● Requests:
1/ Answer each question from the passage on school markets.
(a) Which two school systems does it name as having lots of choice?
(b) What did Milton Friedman say the market is not?
(c) What does the private sphere substitute for political dictates?
2/ According to the passage on school markets, what opportunities can moving schools along the public-private continuum offer educators? List all of them.

● Passage to read:
Second, while the public sphere appeals to many in schooling, keep in mind that the more “public” the oversight, the more likely it is that schools and teachers will be very much under the thumb of elected officials and voters. The private sphere provides more autonomy from those political dictates, but substitutes the discipline of the market.
Third, Milton Friedman opined decades ago that the “market is not a cow to be milked,” that markets are no more (and no less) than a mechanism for channeling human ingenuity, energy, and talent. If markets are dysfunctional, corrupt, or inhospitable to law-abiding enterprises, the results will be too. So market incentives and structure matter, a lot.
Fourth, “choice” alone does not create a market. There’s lots of choice in school systems like Charlotte-Mecklenberg and Seattle. The thing is, choice is only half of the market equation. Markets are about both supply and demand—and, while “choice” is concerned with emboldening consumer demand, the real action is typically on the supply side. That’s where challengers emerge to take on established cartels and challenge comfortable assumptions.
Finally, the role of the supply side is too often underestimated. That is where promising new models emerge, successful providers scale, and problem-solvers are free to create and build. Teacher advocates have railed against “privatization,” ignoring the fact that moving schools along the public-private continuum in this way can offer educators the opportunity to reimagine the schoolhouse, create schools they yearn to teach in, emphasize the metrics they think are appropriate, and put teachers in charge. Meanwhile, plenty of self-proclaimed choice advocates have treated the supply side as an inconvenient afterthought, seemingly all too happy to create new cartels on their terms. Thus, they can tout new regulations, new requirements, and more test-based “accountability” with remarkably little attention to how these may suppress problem-solving or squelch promising schools.
Those three developments we started with? They reflect how a lack of appreciation for the supply side has led us to undervalue new entrants, understate the risks of intrusive regulation, and ignore the creative potential of “competition.” Broad’s entry as a new provider of leaders is a pioneering development. It challenges the cartel of existing providers and blazes a trail that others can (and should!) follow. Long-term, I think that’s vastly more important than the frustrating push to tweak entrenched programs. And it’s a reminder of why the institutional obstacles that make this so tough to do are so problematic.

● Source material:
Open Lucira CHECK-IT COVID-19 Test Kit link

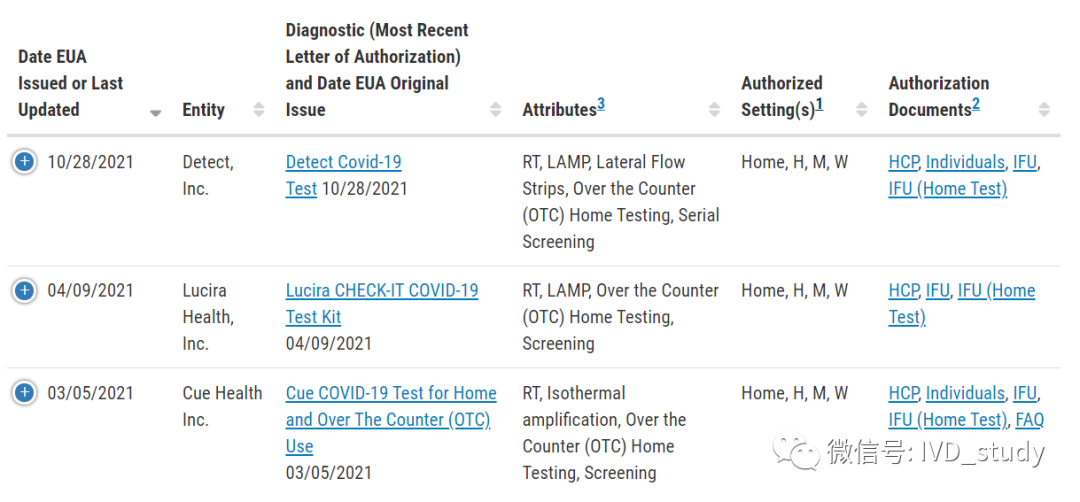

● Correct answers:
1/
(a) Charlotte-Mecklenberg and Seattle.
(b) A cow to be milked.
(c) The discipline of the market.

2/
- Reimagine the schoolhouse
- Create schools they yearn to teach in
- Emphasize the metrics they think are appropriate
- Put teachers in charge